# Input
*** Block opens ***

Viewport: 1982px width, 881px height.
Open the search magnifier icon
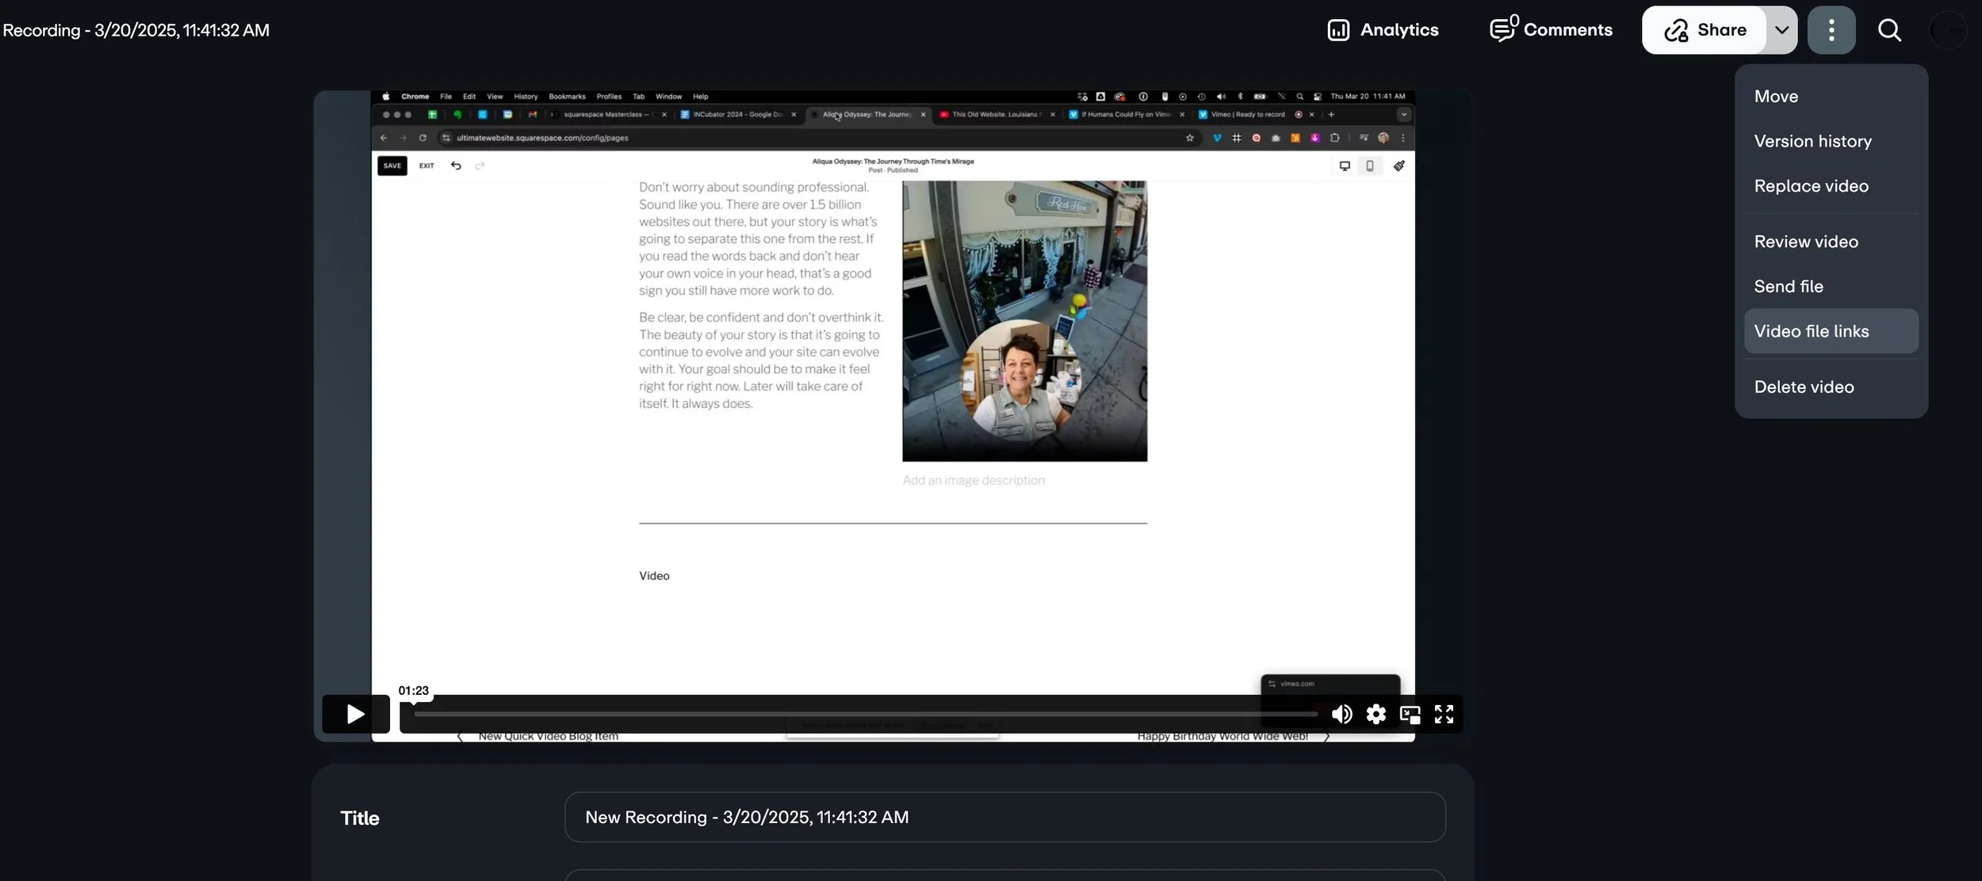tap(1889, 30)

*** Block closes ***
*** Block opens ***

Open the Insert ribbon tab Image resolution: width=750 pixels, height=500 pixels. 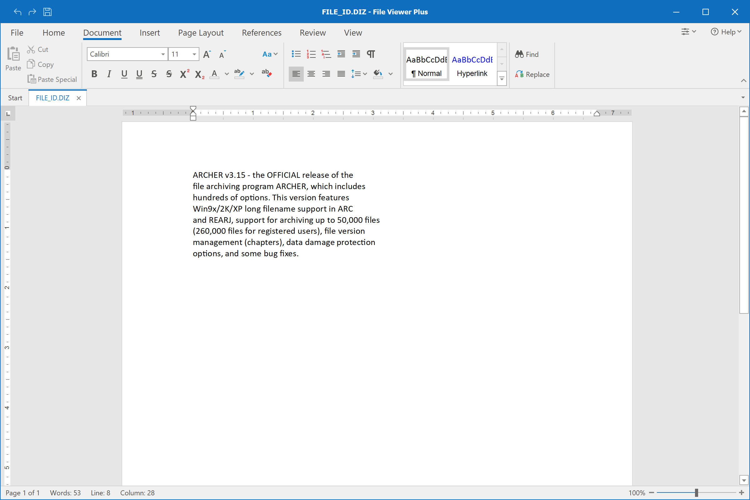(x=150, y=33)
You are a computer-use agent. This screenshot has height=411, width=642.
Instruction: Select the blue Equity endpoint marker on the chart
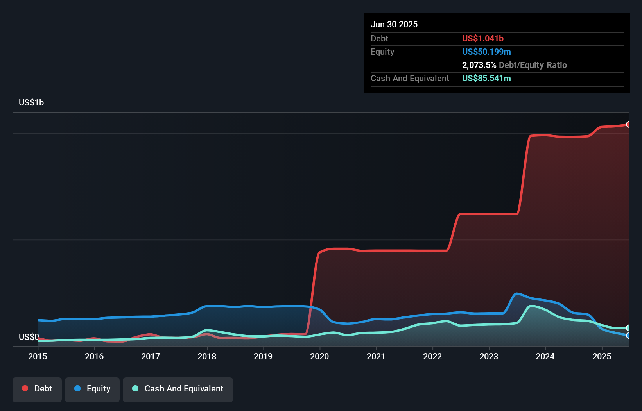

*** Block closes ***
*** Block opens ***

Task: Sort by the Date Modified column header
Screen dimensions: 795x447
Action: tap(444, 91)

*** Block closes ***

# What is required
Copy out only the lines of the records above from the one with "You are a computer-use" through the one with "Instruction: Select the", exactly as they stand, both included.

# Task response
You are a computer-use agent. This screenshot has height=411, width=642.
Instruction: Select the blue Equity endpoint marker on the chart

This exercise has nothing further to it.